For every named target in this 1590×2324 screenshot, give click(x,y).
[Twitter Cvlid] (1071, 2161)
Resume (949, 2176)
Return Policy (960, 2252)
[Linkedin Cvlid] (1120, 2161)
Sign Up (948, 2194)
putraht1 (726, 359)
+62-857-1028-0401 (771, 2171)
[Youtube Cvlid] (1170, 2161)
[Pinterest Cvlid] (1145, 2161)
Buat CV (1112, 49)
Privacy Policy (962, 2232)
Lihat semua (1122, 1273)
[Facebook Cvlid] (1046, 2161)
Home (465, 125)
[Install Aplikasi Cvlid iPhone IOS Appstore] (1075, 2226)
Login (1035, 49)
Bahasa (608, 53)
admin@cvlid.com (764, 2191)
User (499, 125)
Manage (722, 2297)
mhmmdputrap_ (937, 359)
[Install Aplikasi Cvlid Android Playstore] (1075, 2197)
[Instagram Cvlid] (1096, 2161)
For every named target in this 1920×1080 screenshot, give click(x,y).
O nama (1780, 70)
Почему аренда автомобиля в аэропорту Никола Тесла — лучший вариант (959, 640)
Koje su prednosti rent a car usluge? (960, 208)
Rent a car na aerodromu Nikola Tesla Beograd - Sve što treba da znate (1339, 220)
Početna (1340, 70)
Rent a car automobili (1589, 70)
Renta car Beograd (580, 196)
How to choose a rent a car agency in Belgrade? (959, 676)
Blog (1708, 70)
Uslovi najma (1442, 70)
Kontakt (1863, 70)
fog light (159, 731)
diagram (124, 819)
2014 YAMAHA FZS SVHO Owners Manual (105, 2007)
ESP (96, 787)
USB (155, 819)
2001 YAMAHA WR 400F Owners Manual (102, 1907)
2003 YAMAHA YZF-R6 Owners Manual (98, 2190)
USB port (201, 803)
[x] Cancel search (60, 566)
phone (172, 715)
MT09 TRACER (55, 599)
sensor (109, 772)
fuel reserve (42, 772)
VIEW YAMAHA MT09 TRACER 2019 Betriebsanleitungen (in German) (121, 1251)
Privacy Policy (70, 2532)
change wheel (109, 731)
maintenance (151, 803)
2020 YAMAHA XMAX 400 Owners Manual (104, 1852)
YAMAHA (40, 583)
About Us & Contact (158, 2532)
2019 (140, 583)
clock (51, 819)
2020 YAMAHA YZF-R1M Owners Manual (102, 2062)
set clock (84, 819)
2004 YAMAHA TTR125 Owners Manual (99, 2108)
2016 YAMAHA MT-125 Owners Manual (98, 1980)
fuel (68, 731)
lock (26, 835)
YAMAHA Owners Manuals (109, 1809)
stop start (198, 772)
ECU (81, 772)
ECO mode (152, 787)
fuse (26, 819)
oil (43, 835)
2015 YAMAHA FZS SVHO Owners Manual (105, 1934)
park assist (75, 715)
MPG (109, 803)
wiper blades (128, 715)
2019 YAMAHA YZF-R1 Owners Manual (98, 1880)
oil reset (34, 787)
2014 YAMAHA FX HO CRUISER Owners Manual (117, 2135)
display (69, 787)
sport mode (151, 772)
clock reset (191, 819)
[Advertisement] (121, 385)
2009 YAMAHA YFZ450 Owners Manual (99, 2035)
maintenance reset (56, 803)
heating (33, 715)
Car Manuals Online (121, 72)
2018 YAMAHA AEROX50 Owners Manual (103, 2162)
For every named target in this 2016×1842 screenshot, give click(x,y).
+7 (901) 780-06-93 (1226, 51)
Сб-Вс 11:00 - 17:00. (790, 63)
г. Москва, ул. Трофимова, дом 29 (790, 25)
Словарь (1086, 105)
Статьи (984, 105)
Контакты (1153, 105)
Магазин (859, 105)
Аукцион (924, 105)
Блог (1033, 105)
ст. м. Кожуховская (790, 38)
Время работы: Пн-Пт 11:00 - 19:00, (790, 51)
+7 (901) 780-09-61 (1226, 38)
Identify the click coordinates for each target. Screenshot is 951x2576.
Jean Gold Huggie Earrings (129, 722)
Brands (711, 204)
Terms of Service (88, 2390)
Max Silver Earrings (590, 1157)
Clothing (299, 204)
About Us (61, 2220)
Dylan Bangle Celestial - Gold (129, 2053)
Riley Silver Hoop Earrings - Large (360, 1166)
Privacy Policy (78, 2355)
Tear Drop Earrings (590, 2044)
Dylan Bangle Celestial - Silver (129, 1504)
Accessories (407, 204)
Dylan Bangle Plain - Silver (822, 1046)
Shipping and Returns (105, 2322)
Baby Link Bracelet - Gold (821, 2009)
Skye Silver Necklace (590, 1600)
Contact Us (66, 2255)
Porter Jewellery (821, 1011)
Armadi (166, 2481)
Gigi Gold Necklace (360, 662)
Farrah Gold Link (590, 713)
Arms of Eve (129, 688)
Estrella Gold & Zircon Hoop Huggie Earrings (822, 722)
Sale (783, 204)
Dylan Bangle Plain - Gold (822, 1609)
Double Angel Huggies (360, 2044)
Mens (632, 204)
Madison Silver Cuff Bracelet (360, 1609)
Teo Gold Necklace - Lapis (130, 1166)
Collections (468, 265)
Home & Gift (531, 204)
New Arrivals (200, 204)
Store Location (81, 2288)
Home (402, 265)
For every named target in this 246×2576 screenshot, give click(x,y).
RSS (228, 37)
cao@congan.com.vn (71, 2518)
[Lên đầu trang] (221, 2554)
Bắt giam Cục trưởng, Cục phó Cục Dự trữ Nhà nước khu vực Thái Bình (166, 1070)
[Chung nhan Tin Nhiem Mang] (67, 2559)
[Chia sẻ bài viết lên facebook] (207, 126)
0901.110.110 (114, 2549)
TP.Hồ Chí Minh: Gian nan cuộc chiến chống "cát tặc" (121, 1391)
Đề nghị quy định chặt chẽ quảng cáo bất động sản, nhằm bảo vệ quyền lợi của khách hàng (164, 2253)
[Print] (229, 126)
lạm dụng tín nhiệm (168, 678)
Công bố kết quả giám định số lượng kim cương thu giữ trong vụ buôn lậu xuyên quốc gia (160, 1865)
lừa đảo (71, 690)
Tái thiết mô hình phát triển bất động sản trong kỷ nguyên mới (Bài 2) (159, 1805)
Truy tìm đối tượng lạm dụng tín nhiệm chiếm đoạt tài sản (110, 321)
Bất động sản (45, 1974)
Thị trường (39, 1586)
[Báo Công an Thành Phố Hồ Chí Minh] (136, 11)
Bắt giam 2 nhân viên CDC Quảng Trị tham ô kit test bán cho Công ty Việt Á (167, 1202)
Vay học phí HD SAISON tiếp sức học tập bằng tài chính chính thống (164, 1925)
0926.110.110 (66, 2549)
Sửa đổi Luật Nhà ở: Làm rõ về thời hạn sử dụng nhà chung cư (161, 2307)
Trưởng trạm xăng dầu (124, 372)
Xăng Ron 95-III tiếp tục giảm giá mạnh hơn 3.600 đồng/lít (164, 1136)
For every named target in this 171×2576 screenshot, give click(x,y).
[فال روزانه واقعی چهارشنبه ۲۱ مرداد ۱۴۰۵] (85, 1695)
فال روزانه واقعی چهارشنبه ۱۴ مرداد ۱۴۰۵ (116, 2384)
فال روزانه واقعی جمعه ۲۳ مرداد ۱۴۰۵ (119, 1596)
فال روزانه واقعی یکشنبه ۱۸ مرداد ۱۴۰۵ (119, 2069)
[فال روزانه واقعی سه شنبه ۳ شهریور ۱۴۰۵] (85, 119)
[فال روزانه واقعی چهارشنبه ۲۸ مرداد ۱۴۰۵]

※

After locating the line with "Блог (1033, 105)" in the material above, return it and each line after it exactly, ending at the line with "Armadi (166, 2481)".

REPLY TO THE EXERCISE:
Блог (1033, 105)
ст. м. Кожуховская (790, 38)
Время работы: Пн-Пт 11:00 - 19:00, (790, 51)
+7 (901) 780-09-61 (1226, 38)
Identify the click coordinates for each target. Screenshot is 951x2576.
Jean Gold Huggie Earrings (129, 722)
Brands (711, 204)
Terms of Service (88, 2390)
Max Silver Earrings (590, 1157)
Clothing (299, 204)
About Us (61, 2220)
Dylan Bangle Celestial - Gold (129, 2053)
Riley Silver Hoop Earrings - Large (360, 1166)
Privacy Policy (78, 2355)
Tear Drop Earrings (590, 2044)
Dylan Bangle Celestial - Silver (129, 1504)
Accessories (407, 204)
Dylan Bangle Plain - Silver (822, 1046)
Shipping and Returns (105, 2322)
Baby Link Bracelet - Gold (821, 2009)
Skye Silver Necklace (590, 1600)
Contact Us (66, 2255)
Porter Jewellery (821, 1011)
Armadi (166, 2481)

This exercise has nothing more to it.